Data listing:

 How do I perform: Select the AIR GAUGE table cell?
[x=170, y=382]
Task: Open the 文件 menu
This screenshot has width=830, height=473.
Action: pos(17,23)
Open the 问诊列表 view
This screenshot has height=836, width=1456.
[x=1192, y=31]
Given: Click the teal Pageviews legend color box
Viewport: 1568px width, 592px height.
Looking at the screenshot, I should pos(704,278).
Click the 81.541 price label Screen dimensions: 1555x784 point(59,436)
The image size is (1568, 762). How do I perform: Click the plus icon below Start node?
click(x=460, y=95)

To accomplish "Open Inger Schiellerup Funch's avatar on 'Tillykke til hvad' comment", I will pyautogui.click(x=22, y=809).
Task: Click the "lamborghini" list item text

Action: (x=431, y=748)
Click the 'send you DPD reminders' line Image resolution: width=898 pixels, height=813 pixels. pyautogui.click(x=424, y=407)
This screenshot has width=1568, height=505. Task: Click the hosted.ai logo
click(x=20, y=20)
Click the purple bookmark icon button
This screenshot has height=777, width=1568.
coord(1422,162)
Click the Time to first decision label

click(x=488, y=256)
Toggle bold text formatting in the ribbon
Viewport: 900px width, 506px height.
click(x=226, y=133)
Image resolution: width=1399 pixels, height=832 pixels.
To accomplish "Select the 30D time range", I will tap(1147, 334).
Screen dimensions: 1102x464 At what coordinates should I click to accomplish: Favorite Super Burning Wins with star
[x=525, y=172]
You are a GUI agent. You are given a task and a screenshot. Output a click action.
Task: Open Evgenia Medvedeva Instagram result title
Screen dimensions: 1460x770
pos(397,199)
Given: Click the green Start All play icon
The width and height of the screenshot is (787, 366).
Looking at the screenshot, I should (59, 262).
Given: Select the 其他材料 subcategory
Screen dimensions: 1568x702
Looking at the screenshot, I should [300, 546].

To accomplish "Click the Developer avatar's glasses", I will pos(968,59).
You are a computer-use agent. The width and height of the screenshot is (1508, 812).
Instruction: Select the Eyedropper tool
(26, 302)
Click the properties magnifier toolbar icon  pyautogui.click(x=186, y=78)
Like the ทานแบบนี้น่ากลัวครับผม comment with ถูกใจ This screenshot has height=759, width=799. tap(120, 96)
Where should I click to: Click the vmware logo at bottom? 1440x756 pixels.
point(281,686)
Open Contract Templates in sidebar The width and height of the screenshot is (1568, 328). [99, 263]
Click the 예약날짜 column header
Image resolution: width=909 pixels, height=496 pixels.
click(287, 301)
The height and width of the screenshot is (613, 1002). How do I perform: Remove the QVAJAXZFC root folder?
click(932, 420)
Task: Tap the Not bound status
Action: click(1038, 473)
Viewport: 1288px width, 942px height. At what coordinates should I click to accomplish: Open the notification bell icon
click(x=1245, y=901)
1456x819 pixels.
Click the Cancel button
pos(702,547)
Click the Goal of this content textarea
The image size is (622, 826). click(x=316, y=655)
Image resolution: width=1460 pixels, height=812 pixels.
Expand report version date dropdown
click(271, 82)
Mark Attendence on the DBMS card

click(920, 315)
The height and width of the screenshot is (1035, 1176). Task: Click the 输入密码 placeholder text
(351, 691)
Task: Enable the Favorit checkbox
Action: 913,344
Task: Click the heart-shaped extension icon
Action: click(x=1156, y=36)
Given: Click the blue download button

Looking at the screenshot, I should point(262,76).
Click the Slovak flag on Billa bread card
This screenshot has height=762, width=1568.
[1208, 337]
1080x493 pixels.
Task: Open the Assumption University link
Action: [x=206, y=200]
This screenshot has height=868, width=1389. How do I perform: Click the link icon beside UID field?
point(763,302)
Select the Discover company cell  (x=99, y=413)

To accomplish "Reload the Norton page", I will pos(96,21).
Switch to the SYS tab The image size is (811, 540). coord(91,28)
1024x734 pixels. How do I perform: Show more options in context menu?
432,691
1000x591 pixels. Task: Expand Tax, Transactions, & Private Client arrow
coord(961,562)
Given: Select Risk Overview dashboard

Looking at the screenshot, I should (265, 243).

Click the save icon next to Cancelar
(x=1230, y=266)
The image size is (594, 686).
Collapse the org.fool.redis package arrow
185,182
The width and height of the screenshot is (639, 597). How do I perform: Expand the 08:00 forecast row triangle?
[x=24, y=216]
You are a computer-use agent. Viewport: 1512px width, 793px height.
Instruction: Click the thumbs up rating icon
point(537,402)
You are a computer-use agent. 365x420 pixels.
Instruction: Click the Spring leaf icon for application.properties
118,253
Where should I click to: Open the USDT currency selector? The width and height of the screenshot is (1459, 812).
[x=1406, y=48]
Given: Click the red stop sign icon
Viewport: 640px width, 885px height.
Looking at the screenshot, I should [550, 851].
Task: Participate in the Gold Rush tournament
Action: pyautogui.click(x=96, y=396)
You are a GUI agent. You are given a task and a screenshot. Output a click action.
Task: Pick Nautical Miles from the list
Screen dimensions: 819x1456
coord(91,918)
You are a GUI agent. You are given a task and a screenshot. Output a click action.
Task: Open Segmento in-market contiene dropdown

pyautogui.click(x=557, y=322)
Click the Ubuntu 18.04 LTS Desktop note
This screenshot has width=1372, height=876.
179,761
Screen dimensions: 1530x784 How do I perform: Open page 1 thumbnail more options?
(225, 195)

--- What you need to do ---
Please change "Cancel" to "Close" in the records from the line with "1456x819 pixels." up to and including the line with "coord(961,562)", and give back those lines with nothing else altered.

--- Response ---
1456x819 pixels.
Click the Close button
pos(702,547)
Click the Goal of this content textarea
The image size is (622, 826). click(x=316, y=655)
Image resolution: width=1460 pixels, height=812 pixels.
Expand report version date dropdown
click(271, 82)
Mark Attendence on the DBMS card

click(920, 315)
The height and width of the screenshot is (1035, 1176). Task: Click the 输入密码 placeholder text
(351, 691)
Task: Enable the Favorit checkbox
Action: 913,344
Task: Click the heart-shaped extension icon
Action: click(x=1156, y=36)
Given: Click the blue download button

Looking at the screenshot, I should point(262,76).
Click the Slovak flag on Billa bread card
This screenshot has height=762, width=1568.
[1208, 337]
1080x493 pixels.
Task: Open the Assumption University link
Action: [x=206, y=200]
This screenshot has height=868, width=1389. How do I perform: Click the link icon beside UID field?
point(763,302)
Select the Discover company cell  (x=99, y=413)

To accomplish "Reload the Norton page", I will pos(96,21).
Switch to the SYS tab The image size is (811, 540). coord(91,28)
1024x734 pixels. How do I perform: Show more options in context menu?
432,691
1000x591 pixels. Task: Expand Tax, Transactions, & Private Client arrow
coord(961,562)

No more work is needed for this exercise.